━━━━━ Data provided
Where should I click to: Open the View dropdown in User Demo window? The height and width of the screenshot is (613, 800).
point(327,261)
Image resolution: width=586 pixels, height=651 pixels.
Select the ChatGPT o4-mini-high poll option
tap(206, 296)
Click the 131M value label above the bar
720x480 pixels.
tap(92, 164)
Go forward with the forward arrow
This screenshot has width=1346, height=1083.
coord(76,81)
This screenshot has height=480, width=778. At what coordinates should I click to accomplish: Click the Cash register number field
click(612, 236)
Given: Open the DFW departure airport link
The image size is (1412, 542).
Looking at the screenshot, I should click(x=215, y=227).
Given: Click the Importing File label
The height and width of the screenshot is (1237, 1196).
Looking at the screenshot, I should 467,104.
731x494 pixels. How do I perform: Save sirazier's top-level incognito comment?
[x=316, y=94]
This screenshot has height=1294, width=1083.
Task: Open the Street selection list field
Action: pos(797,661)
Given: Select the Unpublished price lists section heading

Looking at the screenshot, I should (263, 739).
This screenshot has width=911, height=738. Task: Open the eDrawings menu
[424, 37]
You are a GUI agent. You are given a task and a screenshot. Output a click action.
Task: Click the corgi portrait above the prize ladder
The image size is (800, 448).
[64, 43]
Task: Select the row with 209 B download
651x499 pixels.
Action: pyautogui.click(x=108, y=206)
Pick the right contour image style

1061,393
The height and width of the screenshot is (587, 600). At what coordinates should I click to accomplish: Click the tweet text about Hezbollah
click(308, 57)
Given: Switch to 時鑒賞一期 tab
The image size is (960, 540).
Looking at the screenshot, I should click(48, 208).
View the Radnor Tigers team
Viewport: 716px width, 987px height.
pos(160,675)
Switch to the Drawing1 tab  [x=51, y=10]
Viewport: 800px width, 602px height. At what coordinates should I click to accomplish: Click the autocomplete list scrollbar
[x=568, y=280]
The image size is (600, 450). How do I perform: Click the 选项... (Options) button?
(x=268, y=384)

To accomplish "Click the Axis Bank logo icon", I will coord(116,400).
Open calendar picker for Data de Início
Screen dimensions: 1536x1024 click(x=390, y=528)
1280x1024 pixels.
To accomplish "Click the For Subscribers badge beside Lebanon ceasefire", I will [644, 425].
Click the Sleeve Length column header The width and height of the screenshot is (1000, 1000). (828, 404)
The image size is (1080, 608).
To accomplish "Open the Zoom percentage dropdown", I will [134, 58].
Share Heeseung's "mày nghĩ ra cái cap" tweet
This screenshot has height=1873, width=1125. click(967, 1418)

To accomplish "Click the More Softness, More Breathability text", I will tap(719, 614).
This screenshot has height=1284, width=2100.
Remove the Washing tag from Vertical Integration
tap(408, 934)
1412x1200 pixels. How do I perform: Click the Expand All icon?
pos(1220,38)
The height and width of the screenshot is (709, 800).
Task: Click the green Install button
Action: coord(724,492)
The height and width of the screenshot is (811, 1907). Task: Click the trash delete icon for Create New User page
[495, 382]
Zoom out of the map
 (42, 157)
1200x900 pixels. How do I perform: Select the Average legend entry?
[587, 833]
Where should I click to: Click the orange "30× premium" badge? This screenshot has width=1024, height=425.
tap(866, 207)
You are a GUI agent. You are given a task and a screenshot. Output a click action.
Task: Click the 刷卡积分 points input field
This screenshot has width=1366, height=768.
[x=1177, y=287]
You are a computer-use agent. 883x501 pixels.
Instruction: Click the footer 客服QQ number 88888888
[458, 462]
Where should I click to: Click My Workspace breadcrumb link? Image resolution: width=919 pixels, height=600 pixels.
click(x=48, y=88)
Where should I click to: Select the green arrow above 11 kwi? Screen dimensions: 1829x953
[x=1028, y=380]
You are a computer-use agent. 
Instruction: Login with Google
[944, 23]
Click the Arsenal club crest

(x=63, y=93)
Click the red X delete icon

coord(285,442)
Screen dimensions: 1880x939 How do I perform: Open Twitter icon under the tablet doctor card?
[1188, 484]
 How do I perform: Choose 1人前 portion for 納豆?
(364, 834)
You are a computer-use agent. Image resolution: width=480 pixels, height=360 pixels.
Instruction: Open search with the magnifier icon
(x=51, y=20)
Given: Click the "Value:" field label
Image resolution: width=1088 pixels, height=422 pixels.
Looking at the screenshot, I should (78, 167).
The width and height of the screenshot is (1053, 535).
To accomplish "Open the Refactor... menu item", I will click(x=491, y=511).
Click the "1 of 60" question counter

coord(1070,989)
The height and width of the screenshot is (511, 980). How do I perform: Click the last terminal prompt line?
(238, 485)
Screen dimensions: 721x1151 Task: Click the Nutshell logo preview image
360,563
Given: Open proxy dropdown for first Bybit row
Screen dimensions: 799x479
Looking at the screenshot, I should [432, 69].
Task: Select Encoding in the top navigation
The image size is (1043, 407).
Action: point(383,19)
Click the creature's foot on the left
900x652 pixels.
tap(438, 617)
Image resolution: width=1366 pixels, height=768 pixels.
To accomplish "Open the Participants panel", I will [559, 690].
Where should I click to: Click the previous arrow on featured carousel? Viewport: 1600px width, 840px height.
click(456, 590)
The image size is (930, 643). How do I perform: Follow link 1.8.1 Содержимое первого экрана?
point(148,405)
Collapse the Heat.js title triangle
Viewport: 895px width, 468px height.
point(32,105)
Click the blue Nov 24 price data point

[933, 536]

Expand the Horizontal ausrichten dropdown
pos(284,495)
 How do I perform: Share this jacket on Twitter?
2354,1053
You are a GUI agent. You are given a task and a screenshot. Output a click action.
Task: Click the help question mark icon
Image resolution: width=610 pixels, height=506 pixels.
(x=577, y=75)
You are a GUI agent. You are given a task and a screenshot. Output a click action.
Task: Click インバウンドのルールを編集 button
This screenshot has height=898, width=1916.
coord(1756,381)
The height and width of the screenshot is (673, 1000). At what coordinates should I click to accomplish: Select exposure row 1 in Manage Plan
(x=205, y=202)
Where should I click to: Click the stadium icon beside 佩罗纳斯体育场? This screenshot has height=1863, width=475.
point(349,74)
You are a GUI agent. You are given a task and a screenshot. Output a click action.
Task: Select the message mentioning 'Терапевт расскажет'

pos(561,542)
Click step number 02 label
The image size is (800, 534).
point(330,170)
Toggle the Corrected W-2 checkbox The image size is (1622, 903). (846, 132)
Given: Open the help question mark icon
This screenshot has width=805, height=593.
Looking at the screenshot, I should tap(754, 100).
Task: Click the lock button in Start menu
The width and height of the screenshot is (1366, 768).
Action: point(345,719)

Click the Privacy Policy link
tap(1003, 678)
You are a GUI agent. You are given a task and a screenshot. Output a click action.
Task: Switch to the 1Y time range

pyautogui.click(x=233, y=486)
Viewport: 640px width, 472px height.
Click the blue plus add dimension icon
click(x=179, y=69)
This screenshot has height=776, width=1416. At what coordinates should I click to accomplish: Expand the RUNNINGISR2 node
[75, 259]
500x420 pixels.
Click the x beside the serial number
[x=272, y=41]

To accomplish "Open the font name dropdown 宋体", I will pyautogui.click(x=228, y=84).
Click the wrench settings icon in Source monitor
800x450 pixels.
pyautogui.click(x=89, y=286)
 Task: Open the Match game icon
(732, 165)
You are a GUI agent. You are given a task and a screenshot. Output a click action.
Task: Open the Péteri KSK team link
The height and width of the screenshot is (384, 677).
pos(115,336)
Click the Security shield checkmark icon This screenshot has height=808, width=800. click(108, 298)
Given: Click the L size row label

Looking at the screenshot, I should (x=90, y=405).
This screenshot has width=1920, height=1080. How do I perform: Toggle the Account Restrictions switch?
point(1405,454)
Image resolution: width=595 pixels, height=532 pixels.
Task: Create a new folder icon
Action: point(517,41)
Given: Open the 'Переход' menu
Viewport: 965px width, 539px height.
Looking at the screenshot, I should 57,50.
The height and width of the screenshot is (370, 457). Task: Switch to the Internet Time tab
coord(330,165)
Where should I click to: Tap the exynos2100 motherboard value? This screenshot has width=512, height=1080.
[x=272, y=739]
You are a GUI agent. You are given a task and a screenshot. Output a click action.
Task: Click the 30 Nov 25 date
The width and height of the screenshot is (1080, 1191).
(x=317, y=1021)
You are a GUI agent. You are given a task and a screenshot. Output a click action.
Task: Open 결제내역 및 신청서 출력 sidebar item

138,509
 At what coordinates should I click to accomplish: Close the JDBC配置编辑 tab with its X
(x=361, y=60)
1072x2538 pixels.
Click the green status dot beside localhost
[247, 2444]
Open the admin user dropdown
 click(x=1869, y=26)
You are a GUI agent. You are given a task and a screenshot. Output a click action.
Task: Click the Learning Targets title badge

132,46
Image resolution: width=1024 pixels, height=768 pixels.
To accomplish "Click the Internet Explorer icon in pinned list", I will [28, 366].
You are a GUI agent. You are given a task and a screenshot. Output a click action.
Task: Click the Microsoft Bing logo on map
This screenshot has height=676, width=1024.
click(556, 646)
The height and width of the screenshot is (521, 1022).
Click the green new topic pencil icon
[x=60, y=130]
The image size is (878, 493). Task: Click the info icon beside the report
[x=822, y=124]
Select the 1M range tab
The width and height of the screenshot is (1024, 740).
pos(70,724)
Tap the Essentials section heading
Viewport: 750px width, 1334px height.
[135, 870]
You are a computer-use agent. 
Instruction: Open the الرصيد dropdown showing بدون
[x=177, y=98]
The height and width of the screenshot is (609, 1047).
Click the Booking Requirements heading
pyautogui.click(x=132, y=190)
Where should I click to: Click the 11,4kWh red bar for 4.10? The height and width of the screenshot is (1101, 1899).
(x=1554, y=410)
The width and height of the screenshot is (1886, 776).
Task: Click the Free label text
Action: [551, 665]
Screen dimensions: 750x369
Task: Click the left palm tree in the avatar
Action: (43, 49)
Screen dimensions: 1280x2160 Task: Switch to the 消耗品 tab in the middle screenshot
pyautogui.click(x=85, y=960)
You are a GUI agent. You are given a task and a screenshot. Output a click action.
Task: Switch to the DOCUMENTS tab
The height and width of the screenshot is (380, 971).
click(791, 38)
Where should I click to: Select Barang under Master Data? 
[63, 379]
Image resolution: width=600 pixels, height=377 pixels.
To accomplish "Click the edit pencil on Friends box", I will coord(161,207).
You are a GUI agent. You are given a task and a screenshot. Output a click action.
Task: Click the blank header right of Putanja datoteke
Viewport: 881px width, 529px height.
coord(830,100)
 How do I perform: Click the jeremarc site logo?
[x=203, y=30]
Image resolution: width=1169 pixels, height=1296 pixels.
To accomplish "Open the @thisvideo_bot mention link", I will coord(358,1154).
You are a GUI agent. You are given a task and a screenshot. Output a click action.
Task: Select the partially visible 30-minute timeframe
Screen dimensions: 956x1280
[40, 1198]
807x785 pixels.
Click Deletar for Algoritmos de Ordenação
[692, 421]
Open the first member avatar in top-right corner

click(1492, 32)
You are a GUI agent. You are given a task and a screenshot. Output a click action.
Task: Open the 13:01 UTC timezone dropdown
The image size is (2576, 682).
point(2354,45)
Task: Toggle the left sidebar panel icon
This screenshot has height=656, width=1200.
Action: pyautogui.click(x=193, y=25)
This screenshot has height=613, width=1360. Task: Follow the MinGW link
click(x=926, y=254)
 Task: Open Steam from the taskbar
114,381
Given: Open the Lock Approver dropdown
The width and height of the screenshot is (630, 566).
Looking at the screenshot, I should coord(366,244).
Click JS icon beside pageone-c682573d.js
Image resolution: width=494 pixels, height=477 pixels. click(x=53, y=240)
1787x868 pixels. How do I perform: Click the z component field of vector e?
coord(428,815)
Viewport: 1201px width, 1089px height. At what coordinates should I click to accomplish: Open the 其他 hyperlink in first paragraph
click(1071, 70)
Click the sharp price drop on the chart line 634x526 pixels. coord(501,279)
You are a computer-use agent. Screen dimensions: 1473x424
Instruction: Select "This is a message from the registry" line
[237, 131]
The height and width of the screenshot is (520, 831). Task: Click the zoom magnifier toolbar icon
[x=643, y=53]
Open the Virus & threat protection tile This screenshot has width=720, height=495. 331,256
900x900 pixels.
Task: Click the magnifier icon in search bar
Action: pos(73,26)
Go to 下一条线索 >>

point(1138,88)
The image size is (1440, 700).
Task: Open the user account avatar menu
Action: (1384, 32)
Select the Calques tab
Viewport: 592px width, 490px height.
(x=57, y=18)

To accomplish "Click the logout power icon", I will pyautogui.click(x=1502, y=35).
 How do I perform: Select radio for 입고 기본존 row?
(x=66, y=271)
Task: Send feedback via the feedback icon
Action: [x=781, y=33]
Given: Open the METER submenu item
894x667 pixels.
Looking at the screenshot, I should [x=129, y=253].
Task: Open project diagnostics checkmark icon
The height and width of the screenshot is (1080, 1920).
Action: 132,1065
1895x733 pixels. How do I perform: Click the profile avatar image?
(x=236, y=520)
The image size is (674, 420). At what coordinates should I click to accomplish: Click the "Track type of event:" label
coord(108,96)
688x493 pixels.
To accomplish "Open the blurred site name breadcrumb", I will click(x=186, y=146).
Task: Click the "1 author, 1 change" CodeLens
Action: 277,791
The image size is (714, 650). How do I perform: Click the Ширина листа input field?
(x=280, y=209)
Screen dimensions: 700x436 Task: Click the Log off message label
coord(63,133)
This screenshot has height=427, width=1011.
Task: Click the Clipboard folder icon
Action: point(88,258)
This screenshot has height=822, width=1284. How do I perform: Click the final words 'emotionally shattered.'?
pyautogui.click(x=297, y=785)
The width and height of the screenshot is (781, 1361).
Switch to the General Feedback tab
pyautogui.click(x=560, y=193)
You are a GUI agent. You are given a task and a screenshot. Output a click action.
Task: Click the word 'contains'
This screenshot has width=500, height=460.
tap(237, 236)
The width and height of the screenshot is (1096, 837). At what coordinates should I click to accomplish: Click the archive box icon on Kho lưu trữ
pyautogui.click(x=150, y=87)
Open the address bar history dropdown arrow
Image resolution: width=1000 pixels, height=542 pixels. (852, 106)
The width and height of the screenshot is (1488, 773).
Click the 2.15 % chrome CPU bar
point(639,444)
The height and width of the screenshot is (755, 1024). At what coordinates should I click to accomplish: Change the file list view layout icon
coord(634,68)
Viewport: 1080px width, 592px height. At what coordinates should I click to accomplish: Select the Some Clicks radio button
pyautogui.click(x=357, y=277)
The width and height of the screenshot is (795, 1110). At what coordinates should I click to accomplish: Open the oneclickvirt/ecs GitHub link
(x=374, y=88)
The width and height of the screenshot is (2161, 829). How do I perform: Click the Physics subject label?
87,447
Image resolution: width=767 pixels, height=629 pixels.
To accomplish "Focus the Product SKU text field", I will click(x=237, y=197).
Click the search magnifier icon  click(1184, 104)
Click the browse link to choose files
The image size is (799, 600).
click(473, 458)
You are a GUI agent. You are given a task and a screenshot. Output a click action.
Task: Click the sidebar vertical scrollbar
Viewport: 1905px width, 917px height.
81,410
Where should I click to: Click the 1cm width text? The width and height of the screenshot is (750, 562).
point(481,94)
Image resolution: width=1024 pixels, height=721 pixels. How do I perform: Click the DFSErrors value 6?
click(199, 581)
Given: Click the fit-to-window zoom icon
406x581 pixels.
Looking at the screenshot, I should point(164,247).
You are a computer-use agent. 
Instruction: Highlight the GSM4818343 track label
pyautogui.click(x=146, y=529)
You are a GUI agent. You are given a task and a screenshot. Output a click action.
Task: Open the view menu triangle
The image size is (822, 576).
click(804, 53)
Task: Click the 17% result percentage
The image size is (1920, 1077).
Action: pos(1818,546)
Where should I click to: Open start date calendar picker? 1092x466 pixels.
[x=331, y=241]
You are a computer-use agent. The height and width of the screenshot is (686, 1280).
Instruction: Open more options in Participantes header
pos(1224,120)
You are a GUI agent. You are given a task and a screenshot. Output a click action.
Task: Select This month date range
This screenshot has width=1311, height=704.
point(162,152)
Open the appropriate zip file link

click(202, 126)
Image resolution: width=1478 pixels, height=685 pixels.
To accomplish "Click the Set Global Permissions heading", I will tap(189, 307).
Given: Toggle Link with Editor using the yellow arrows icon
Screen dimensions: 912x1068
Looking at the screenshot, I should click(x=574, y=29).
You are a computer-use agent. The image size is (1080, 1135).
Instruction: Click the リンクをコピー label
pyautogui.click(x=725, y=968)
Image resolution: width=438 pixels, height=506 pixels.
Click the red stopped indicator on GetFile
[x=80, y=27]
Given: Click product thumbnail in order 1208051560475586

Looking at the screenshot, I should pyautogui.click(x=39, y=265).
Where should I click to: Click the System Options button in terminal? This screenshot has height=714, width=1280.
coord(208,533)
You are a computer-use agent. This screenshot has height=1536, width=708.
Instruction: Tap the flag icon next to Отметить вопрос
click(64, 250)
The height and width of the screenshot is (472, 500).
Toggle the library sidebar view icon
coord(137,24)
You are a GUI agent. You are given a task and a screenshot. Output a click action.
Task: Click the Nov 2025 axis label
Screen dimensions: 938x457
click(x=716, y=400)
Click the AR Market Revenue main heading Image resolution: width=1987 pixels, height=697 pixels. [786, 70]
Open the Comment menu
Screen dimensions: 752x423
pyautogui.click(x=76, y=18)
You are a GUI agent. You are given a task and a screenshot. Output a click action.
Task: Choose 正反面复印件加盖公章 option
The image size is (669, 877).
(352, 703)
━━━━━━━━━━
▶ [What to do]
Among the lines above, find those containing the word "help" and copy each.

▶ [Result for this task]
Task: Click the help question mark icon
Given: Open the help question mark icon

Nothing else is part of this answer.